In seiner heutigen Rede bemängelte Friedrich Mülln, SOKO, dass es in Baden-Württemberg kein Gesetz gibt, dass eine Offenlegung der Finanzierung regelt. Das Max-Planck-Institut wird mit Geldern vom Land Baden-Württemberg und vom Bund, aber auch mit Geldern aus der Wirtschaft unterstützt, jedoch geschehe dies alles im Geheimen, so dass es tatsächliche keine Kontrolle für diese außer Kontrolle geratene Forschungsmaschinerie gebe. Er verwies darauf, dass es bessere und kostengünstigere Methoden für die Grundlagenforschung gebe, nämlich freiwillige menschliche Probanden, die die Versuche ohne Todesangst, Panik und Stress durchführen könnten. Dies sei jedoch weniger attraktiv für das MPI, da man dann auch Ergebnisse und Erfolge vorweisen müsse. Bei Tierversuchen dagegen sei dies nicht der Fall, da werde Jahre und Jahrzehnte geforscht, ohne konkrete Erfolge vorweisen zu müssen.
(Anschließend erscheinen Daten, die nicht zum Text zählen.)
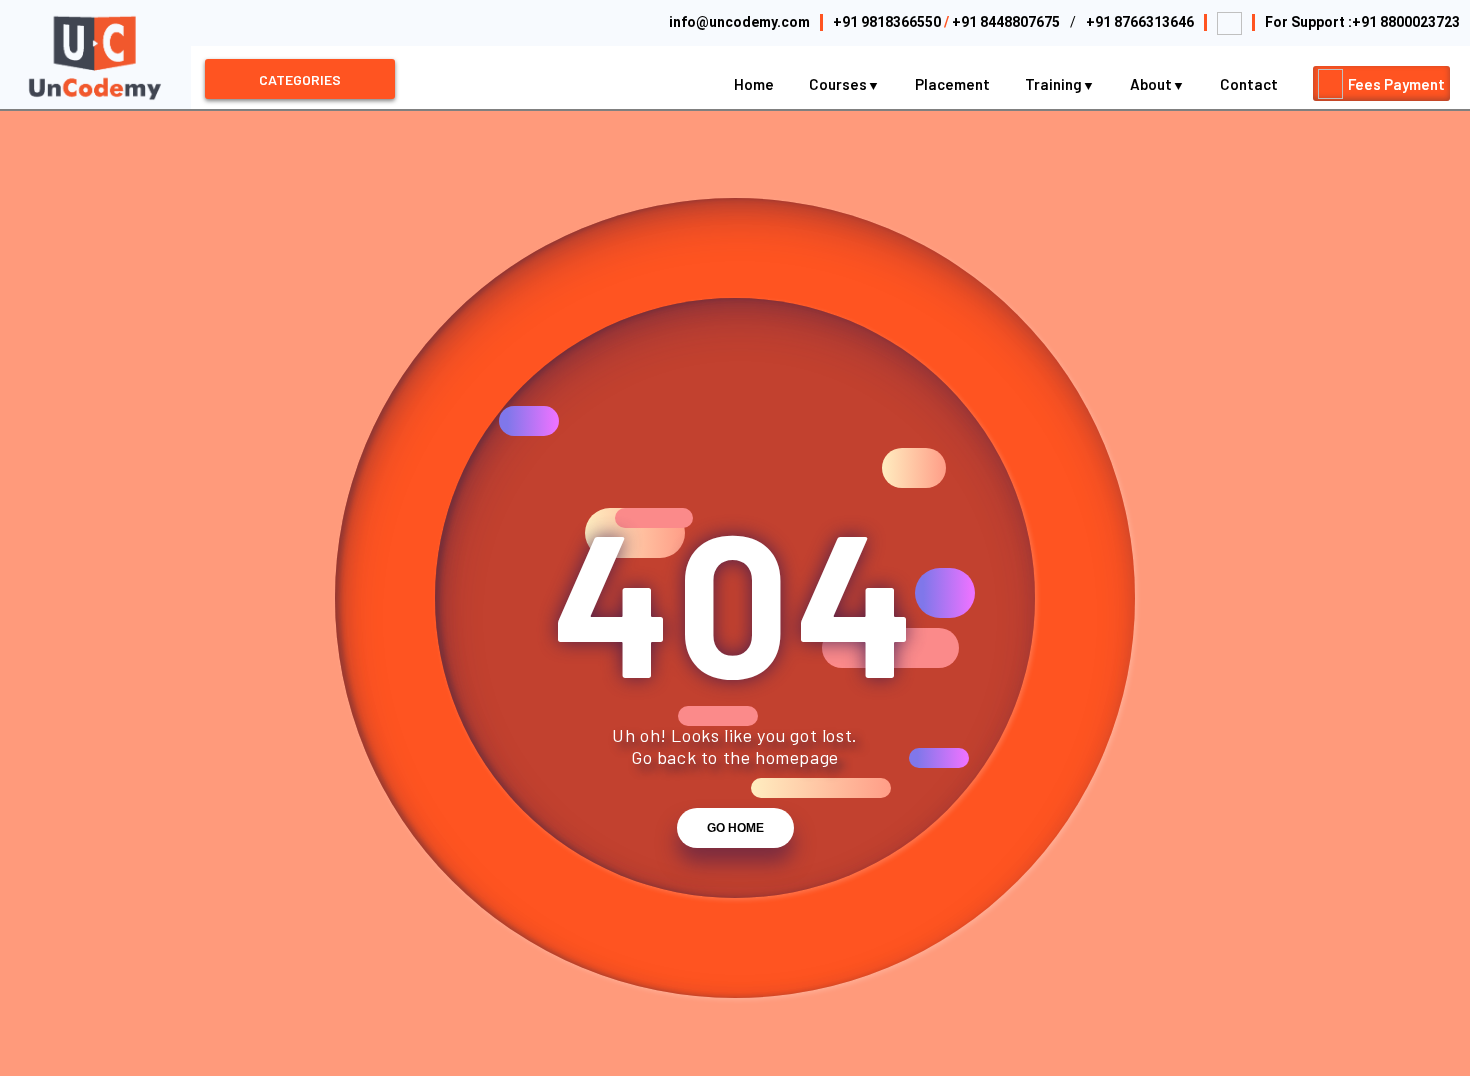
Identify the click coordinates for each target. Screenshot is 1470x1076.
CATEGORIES (300, 79)
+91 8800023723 (1406, 22)
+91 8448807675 (1006, 22)
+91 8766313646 (1140, 22)
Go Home (735, 828)
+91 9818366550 (887, 22)
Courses (839, 84)
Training (1055, 84)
Seine Aufforderung an die grün-rote Landesregierung Baden-Württemberg lautet:
Tierversuche im Max-Planck-Institut sofort stoppen, da sie rechtswidrig sind. Die Tiere begeben sich nicht freiwillig in die Versuchssitutation, wie vom MPI behauptet, sondern nur unter Anwendung von Zwang und Gewalt.
Einführung eines Verbandsklagerechtes. Dieses wurde von den Grünen im Wahlkampf zugesagt, bis heute jedoch nicht realisiert. Bis heute haben Tierschutzorganisationen kein Klagerecht, um die Rechte der Tiere vor Gericht einzuklagen.
SOKO fordert den grünen Ministerpräsidenten Kretschmann ausdrücklich auf, seine Hausaufgaben in Sachen Demokratie endlich zu machen.
Abschließend weist Mülln darauf hin, dass das MPI derzeit ein neues Tierversuchslabor plant (Kosten ca. 20 Millionen Euro), in dem 100 neue Tiere untergebracht werden sollen und die außer zu Tierversuchen auch zur Zucht genutzt werden sollen, um neue Versuchstiere selbst heranzüchten zu können. Die Einrichtung dieses Labors wollen die Tierschützer unbedingt verhindern.